ADR 0003: SchemaCard Metadata Caching
ADR 0003: SchemaCard Metadata Caching
Status
Accepted
Context
We need schema context to improve Text2SQL accuracy without querying user data. Current approaches are either slow or unsafe.
Decision
Introduce a SchemaCard built only from system catalogs (information_schema / pg_catalog). No user table scans.
Constraints & Safety
- Metadata only (tables/columns/types); no SELECT from user tables.
- System catalogs only (ANSI information_schema + dialect catalogs).
- Limits:
- Max tables: 100
- Max columns (total): 500
- Max JSON size: 256KB
- TTL cache: 5 minutes (configurable).
- Public logs must not include table/column names. Only summary counts + latency.
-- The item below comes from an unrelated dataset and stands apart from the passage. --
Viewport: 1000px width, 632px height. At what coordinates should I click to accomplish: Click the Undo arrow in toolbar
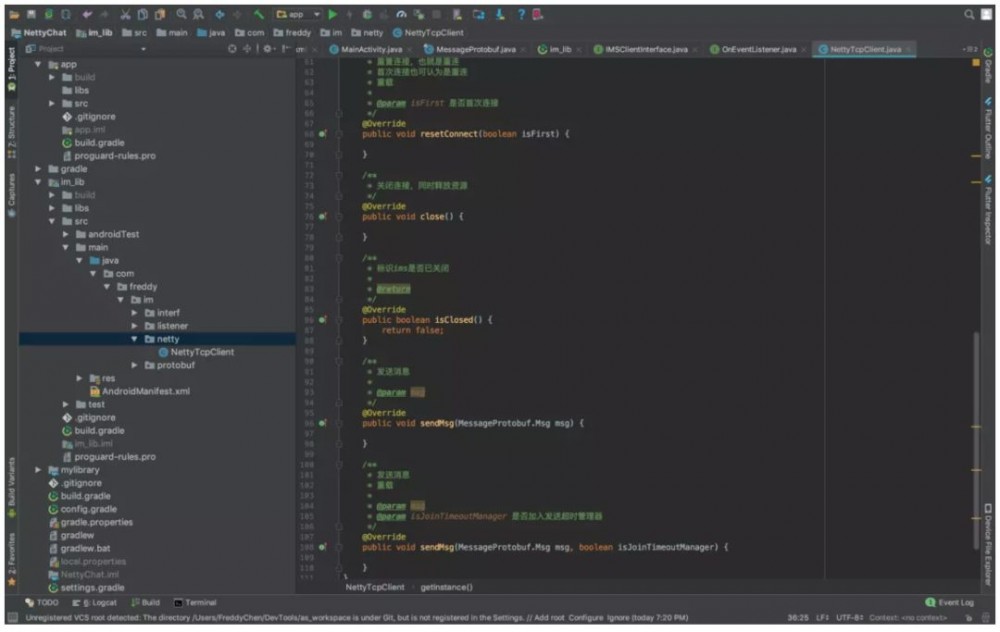pos(87,15)
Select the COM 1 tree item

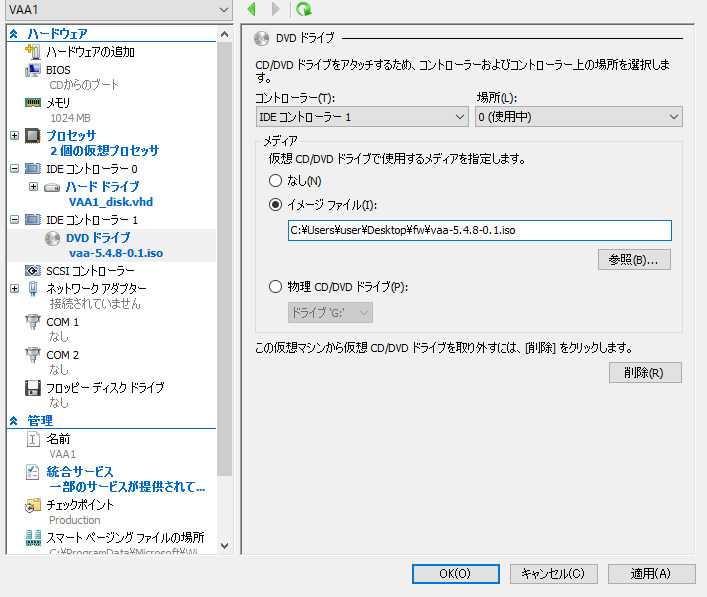(x=62, y=322)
Full SchemaCard may exist only in gitignored artifacts (opt‑in).
Feature Flag
- JORVIS_SCHEMA_CONTEXT_MODE=schemacard (default: none)
Implementation Sketch
- SchemaCardService builds + caches.
- DialectAdapter per DB (Postgres/Redshift first).
Alternatives
- Semantic scan: rejected (PII/perf risk).
- Hardcoded schema: not scalable.
DoD / Evidence
- Works on AdventureWorks (Postgres).
- Summary‑only logs in PR/CI (no object names).
- CI PASS (docs‑only).